This is an incredibly powerful Policy! Immediately after adopting it you will see relationship statuses gradually moving up the scale until they reach +20 (if they aren't already greater, of course). For all practical effects, you have just gained 20 free Influence points with all city-states (not just the ones you've already met)! This means that, from now on, you'll only need to gain 10 Influence with any City-State to achieve Friendship status, and this can be done, for example, by gifting 2-3 units, or making a single donation of 250 Gold.
Note that the Influence gain is not immediate; that is, you won't see the cursors jumping 20 spaces on the next turn. What happens is simply that the Neutrality point moves 20 points up the scale, and the natural Influence fluctuation will need to do its work before you see the full 20 points of Influence boost. Any negative actions you take now will also bring down the Influence, but again - you will be losing it from a starting point of +20, which is much different than a starting point of 0!

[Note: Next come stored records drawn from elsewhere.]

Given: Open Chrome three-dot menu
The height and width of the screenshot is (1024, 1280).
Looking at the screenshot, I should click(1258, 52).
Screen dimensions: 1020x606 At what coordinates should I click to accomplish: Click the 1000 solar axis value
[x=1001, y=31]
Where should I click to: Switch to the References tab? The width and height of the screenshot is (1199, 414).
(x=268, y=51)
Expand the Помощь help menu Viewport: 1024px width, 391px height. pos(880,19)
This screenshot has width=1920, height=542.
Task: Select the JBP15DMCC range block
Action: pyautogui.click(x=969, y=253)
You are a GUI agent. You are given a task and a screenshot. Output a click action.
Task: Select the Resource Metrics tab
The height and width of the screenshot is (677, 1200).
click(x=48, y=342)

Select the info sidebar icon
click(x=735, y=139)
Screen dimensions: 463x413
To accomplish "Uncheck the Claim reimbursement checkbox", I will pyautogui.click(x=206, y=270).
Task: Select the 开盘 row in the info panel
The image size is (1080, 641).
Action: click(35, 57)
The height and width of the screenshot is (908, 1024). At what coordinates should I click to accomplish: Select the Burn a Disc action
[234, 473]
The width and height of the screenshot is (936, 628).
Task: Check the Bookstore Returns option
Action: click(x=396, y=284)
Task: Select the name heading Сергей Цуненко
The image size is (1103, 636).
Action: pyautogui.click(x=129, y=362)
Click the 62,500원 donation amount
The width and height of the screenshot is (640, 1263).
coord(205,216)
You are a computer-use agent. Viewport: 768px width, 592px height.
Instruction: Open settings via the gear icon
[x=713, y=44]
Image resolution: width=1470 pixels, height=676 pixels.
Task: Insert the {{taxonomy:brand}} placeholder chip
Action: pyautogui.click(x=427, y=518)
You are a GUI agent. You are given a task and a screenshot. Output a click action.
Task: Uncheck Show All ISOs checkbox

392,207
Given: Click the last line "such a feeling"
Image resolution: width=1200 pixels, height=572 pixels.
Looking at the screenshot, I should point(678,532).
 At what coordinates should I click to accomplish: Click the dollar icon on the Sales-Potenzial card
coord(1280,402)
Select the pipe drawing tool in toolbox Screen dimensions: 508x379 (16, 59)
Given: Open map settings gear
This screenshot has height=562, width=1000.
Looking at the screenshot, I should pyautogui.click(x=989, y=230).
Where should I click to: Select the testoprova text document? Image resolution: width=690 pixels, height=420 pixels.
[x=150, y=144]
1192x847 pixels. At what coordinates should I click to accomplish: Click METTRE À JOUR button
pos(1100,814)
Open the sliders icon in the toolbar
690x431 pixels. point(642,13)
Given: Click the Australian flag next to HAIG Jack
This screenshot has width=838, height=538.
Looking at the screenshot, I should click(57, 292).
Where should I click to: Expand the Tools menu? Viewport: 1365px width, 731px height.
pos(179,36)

In short, you should adopt this Policy as early as possible, unless you're seeking more immediate benefits and you have enough Gold for Gifts, in which case you should go with the other level 1 Policy in the tree, Philanthropy.
As relations between nations became more formal, consulates were established to assist and protect the interests of a country's citizens in the territory of another country, and to promote trade and friendship between the two countries. Whereas an ambassador is the singular personal representative from one ruler to another, there can be several consuls in a country, usually one in each major city.
The concept of providing service to a nation's citizens while abroad arose out of the ancient Greek practice of wealthy merchants acting as a "proxenos" in other Hellenic city-states to aid fellow merchants. Although the role of the consulate expanded in the late 1800s to include cultural and educational exchanges, its role as a nation's representation on the local level in a distant land remains unchanged.